I will reduce the head sentence on account of your plea, but the only appropriate sentence is a lengthy term of imprisonment. Subject to totality and proportionality, I should impose the same sentence as if the identified acts of violence were separately charged. The seriousness of domestic violence has been repeatedly emphasised by this court. It is insidious and a matter of great community concern. The sentence must also acknowledge the element of persistent violence over the course of about nine months which, of itself, adds to the trauma to which the complainant was subject and to your overall criminality. You had the opportunity to reflect on your conduct between each attack, and desist, but you did not. The offences themselves are overlaid with ongoing serious emotional abuse and torment, domineering conduct and intimidation. You abused the trust inherent in domestic relationships. Each of the identified incidents involved the infliction of cowardly attacks on a vulnerable female unable to defend herself, in what should have been the safety of her own home. One of the assaults involved strangulation of the complainant, a particularly dangerous form of attack, and also indicative of the exercise of power and control.
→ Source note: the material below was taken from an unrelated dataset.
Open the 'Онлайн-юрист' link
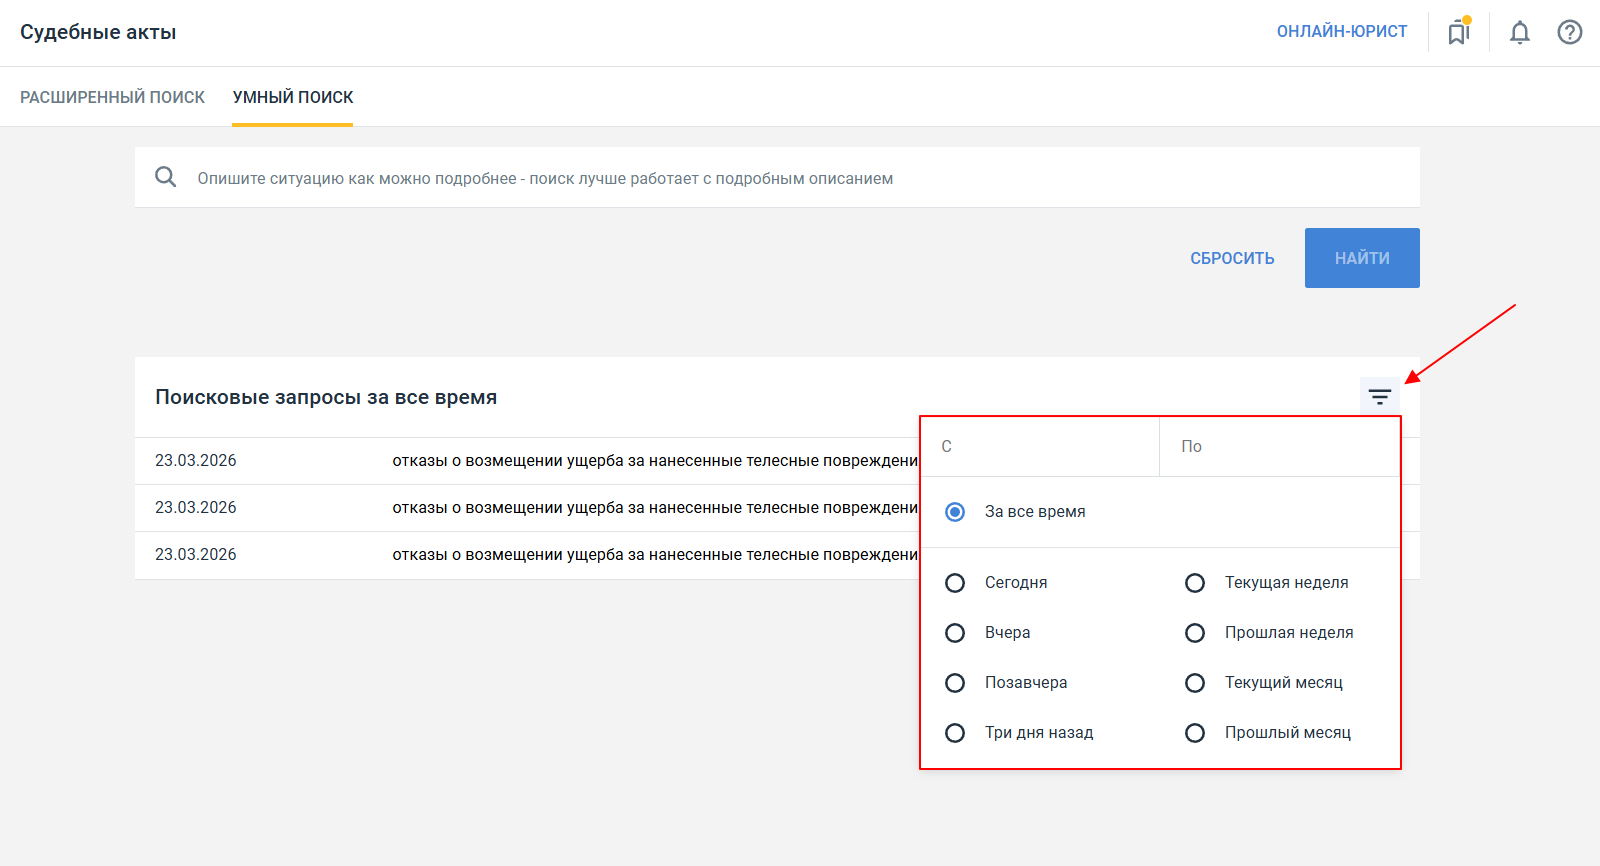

The rape was committed in demeaning and humiliating circumstances and you used force to overcome her resistance. The impact of your conduct on the complainant is described in her victim impact statement. She describes the type of terrible psychological harm which is to be expected from crimes of this nature. She is traumatised and believes you have ruined her life. She no longer feels safe in her home. She requires medication to sleep. She feels anxious and afraid. She lost a great deal of weight, so much so that she required hospitalisation.

For all of those reasons, a sentence is required to punish you, to mark society’s condemnation of family violence, to vindicate the victim and to make clear the consequences of such acts in the hope of deterring you and others from such conduct in the future. Your long record of violence against women makes protection of the public a factor of greater than usual importance. But for your plea of guilty I would have, allowing for totality, imposed a term of imprisonment of seven years. To allow for your plea of guilty I will reduce the sentence. I will allow for parole but only after the minimum period that justice requires you to serve.

SJG, you are convicted. I activate the two month suspended sentence imposed on 18 March 2019 and order that you serve it commencing 4 May 2020. I order that you not be eligible for parole until you have served half of that sentence. In accordance with the Family Violence Act 2004, s 13A, I direct that the crime be recorded on your criminal record as a family violence offence. I am not satisfied that you do not pose a risk of committing a reportable offence within the meaning of that term in the Community Protection (Offender Reporting) Act 2005 in the future. I make an order directing that the Registrar cause your name to be placed on the Register and that you comply with the reporting obligations under the Act for a period of eight years from your release. I think it is appropriate that I exercise my power to make a family violence order. I make a family violence order in terms of the interim family violence order made by a magistrate on 5 May 2020 except that the order I make is to remain in force indefinitely, and until revoked or varied by a court of competent jurisdiction. You are sentenced to imprisonment for five and a half years cumulative to the suspended sentence. I order that you not be eligible for parole until you have served three years of that term. I specify that the result of those sentencing orders is a total term of five years and eight months from 4 May 2020 and that you are not eligible for parole until having served three years and one month of the total term.